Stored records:
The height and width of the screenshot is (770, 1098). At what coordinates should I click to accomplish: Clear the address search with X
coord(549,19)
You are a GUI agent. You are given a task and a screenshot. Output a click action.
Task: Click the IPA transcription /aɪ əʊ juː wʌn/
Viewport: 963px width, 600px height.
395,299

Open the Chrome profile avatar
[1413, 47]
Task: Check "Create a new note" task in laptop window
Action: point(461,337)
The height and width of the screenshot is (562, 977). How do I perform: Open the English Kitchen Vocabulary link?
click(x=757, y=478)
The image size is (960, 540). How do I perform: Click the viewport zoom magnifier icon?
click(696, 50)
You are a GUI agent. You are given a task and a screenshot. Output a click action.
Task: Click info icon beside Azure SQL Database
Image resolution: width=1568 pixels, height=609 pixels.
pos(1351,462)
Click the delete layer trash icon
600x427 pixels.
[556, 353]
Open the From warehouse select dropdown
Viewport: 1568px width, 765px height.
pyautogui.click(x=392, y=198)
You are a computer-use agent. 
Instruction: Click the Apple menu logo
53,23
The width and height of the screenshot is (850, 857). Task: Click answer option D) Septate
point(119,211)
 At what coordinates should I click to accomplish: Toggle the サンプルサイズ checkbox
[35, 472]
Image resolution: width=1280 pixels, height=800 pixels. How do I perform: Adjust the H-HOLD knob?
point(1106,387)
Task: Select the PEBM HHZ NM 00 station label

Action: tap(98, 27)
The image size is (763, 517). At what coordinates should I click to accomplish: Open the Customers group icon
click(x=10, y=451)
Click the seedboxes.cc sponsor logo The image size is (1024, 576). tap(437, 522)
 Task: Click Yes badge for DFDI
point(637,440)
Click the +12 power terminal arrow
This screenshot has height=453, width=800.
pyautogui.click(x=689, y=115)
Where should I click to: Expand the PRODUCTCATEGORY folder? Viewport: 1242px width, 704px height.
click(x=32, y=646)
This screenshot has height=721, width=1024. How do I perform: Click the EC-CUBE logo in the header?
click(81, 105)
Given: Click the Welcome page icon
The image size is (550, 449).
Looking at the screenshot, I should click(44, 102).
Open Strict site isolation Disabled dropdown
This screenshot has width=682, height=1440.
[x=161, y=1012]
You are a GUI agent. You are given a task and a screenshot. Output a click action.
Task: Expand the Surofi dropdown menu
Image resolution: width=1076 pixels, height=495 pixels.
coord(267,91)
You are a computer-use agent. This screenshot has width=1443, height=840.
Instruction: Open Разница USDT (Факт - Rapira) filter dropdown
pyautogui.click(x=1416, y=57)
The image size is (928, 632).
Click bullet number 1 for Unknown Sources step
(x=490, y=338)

### Exercise directions
Scan the data above and copy each line containing the word "computer".

### Output
You are a computer-use agent. 
You are a computer-use agent. This screenshot has width=1443, height=840.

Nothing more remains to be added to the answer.